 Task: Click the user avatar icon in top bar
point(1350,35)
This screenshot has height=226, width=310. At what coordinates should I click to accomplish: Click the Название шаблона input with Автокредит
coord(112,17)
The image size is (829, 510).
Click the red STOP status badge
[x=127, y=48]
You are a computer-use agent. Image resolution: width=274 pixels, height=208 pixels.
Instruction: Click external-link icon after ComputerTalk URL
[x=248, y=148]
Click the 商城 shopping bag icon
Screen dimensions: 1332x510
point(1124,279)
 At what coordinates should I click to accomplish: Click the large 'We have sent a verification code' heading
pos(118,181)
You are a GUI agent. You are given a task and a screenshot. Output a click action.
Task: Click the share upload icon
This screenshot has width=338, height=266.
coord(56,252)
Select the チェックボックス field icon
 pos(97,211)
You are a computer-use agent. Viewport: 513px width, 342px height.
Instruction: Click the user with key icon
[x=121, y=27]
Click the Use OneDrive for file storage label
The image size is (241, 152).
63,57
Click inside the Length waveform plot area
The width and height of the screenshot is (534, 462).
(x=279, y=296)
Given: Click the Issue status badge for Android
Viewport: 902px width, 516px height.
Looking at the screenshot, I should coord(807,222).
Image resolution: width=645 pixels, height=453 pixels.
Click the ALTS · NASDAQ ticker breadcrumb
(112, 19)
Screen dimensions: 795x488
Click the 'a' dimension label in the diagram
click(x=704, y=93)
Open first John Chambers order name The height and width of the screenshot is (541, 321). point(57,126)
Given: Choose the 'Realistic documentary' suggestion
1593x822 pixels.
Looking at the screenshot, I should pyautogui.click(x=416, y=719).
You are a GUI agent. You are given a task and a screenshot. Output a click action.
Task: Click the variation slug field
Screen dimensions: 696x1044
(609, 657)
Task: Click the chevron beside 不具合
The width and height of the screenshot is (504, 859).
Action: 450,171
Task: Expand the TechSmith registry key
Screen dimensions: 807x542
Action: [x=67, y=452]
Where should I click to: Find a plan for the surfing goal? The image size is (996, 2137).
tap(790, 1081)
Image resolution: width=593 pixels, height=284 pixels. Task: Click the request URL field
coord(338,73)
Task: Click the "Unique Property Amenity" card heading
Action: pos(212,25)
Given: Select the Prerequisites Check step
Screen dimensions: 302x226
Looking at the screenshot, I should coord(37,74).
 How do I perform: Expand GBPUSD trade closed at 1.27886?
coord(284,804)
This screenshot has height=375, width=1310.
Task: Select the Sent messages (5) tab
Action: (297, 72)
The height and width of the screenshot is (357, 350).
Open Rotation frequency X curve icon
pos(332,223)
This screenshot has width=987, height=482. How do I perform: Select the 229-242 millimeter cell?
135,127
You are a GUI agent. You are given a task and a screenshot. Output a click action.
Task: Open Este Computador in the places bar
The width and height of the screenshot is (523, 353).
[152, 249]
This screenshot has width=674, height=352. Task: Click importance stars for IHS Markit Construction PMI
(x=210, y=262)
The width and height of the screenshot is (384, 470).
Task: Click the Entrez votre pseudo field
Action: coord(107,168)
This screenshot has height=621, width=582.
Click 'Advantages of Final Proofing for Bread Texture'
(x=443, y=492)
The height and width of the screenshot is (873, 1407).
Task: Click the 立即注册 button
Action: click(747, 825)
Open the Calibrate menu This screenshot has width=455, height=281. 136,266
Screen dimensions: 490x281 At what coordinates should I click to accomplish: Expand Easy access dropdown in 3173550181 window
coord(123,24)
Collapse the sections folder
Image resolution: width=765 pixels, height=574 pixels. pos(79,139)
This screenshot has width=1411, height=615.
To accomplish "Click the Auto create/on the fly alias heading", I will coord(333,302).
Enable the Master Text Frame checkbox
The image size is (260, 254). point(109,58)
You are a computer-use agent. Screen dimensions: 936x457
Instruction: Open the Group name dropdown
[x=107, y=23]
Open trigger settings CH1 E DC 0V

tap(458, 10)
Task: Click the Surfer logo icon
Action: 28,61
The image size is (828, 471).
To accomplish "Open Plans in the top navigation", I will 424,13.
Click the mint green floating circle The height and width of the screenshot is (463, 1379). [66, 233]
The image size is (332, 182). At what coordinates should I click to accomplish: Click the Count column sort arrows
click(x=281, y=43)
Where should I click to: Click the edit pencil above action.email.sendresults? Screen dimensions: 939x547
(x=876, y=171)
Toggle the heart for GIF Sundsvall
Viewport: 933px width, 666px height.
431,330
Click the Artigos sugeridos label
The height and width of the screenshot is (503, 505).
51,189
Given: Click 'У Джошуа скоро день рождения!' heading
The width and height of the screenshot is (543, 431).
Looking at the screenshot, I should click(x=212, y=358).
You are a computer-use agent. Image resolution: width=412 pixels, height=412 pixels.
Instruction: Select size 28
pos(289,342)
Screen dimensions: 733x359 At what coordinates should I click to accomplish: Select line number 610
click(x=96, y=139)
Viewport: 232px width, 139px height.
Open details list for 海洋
= = = = = = =
Word for word, restate the listing above from its first line to the line with "Given: Choose the", keeping both.

 Task: Click the user avatar icon in top bar
point(1350,35)
This screenshot has height=226, width=310. At what coordinates should I click to accomplish: Click the Название шаблона input with Автокредит
coord(112,17)
The image size is (829, 510).
Click the red STOP status badge
[x=127, y=48]
You are a computer-use agent. Image resolution: width=274 pixels, height=208 pixels.
Instruction: Click external-link icon after ComputerTalk URL
[x=248, y=148]
Click the 商城 shopping bag icon
Screen dimensions: 1332x510
point(1124,279)
 At what coordinates should I click to accomplish: Click the large 'We have sent a verification code' heading
pos(118,181)
You are a GUI agent. You are given a task and a screenshot. Output a click action.
Task: Click the share upload icon
This screenshot has width=338, height=266.
coord(56,252)
Select the チェックボックス field icon
 pos(97,211)
You are a computer-use agent. Viewport: 513px width, 342px height.
Instruction: Click the user with key icon
[x=121, y=27]
Click the Use OneDrive for file storage label
The image size is (241, 152).
63,57
Click inside the Length waveform plot area
The width and height of the screenshot is (534, 462).
(x=279, y=296)
Given: Click the Issue status badge for Android
Viewport: 902px width, 516px height.
Looking at the screenshot, I should coord(807,222).
Image resolution: width=645 pixels, height=453 pixels.
Click the ALTS · NASDAQ ticker breadcrumb
(112, 19)
Screen dimensions: 795x488
Click the 'a' dimension label in the diagram
click(x=704, y=93)
Open first John Chambers order name The height and width of the screenshot is (541, 321). point(57,126)
Given: Choose the 'Realistic documentary' suggestion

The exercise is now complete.